== Brief ==
Starting at the line that has "Expand the Flow submenu in the subgrid menu" and stopping after the line that has "This screenshot has width=1428, height=724.", reproduce the listing below exactly; omit everything else.

──────── Data supplied

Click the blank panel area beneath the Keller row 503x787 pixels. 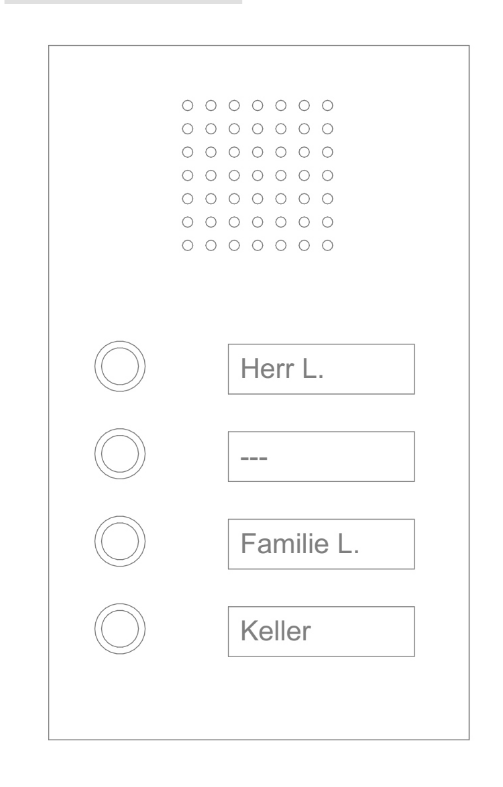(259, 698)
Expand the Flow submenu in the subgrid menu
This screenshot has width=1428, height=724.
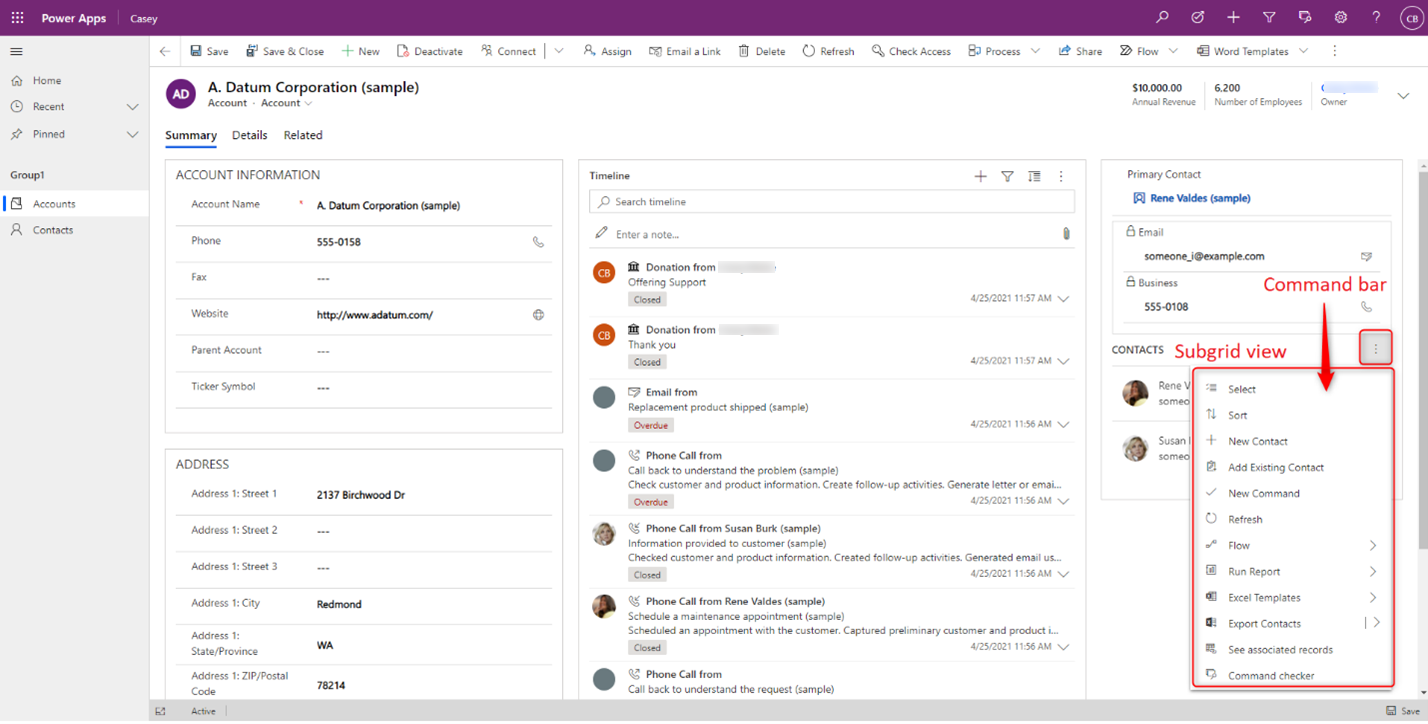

────────────────
──────── Data supplied

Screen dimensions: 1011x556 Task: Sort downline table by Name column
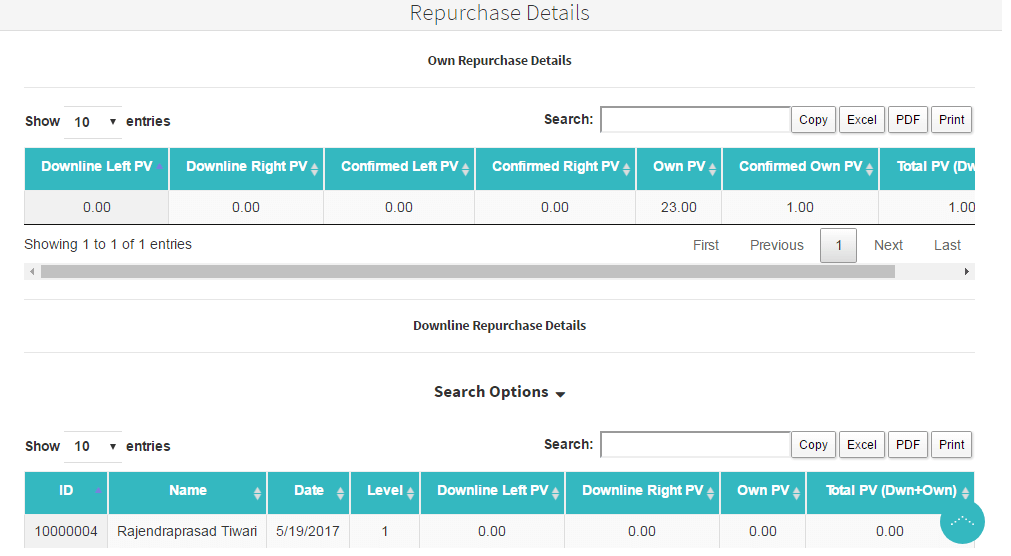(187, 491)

────────────────
──────── Data supplied

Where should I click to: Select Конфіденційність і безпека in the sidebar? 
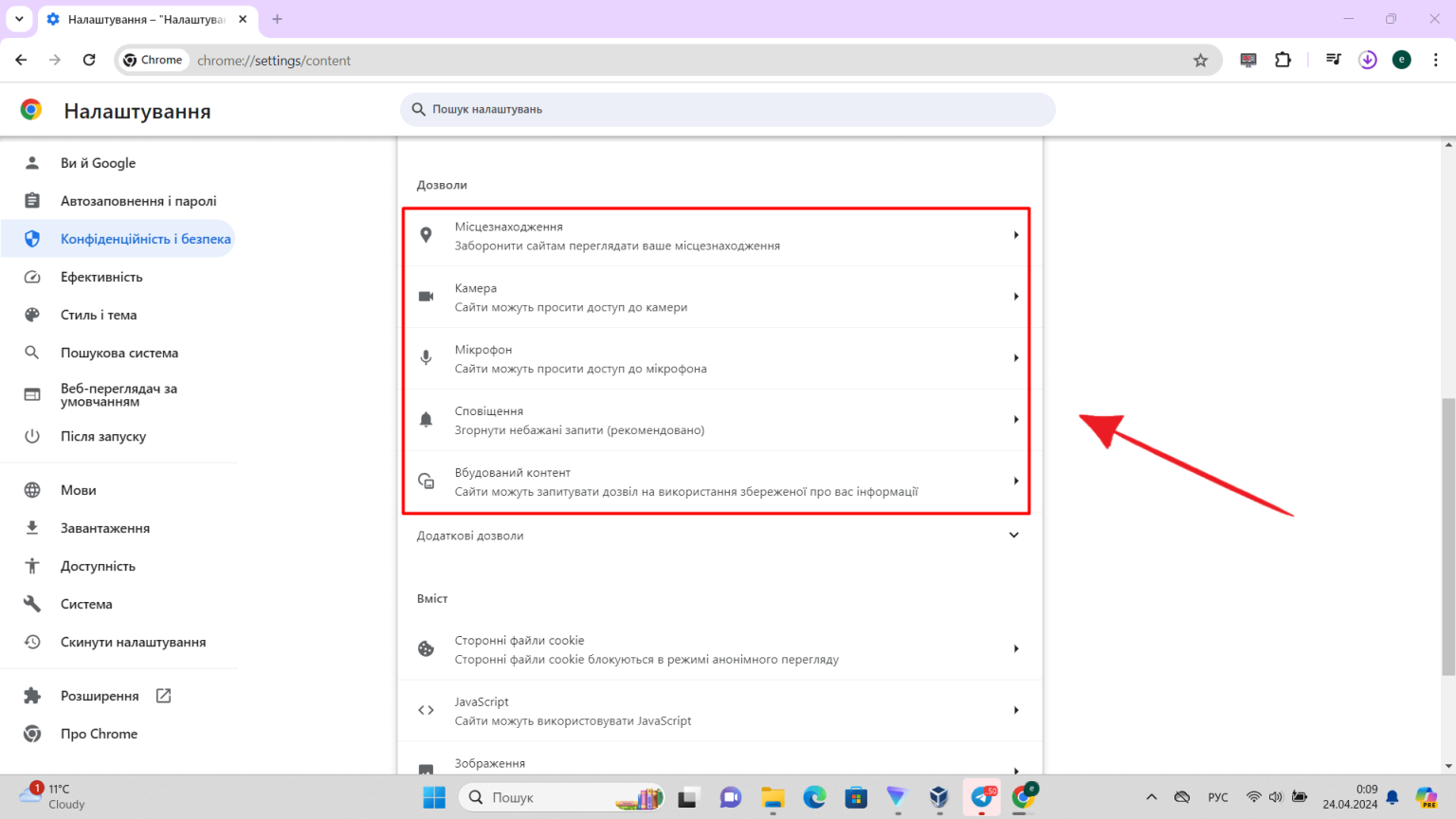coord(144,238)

────────────────

== Final answer ==
Expand the Flow submenu in the subgrid menu
This screenshot has width=1428, height=724.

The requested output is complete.